## ABOUT THIS EXERCISE
Return the full set of entries below exactly, leaving every image out.

## Saved entries
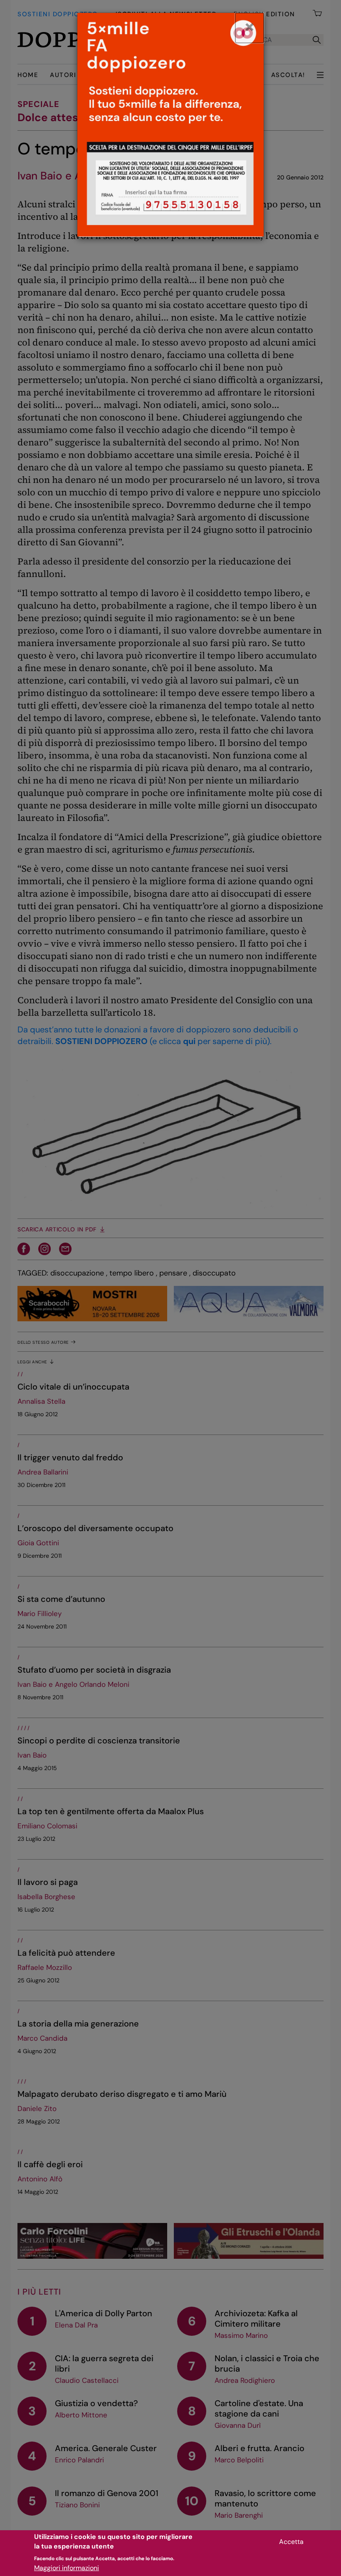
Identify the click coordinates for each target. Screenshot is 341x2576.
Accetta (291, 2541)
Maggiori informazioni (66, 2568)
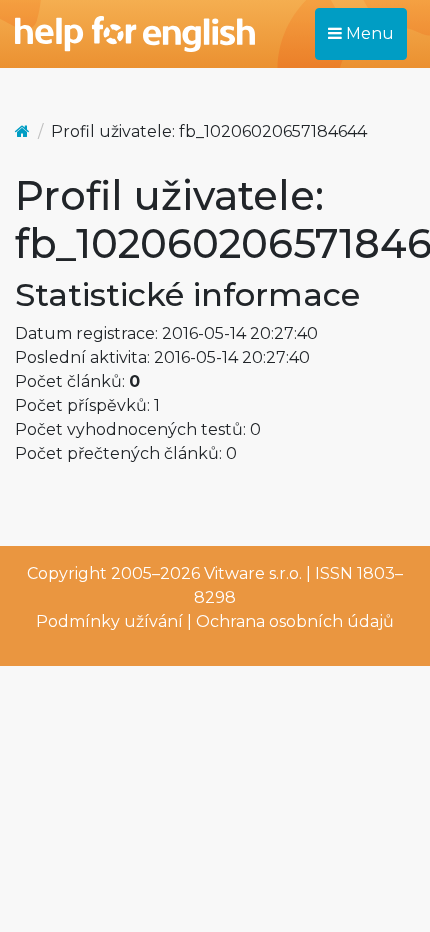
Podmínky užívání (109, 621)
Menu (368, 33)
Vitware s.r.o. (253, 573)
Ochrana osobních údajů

## ANSWER TO THE EXERCISE
Identify the click coordinates for each target. Screenshot is 341x2576.
Accetta (291, 2541)
Maggiori informazioni (66, 2568)
Podmínky užívání (109, 621)
Menu (368, 33)
Vitware s.r.o. (253, 573)
Ochrana osobních údajů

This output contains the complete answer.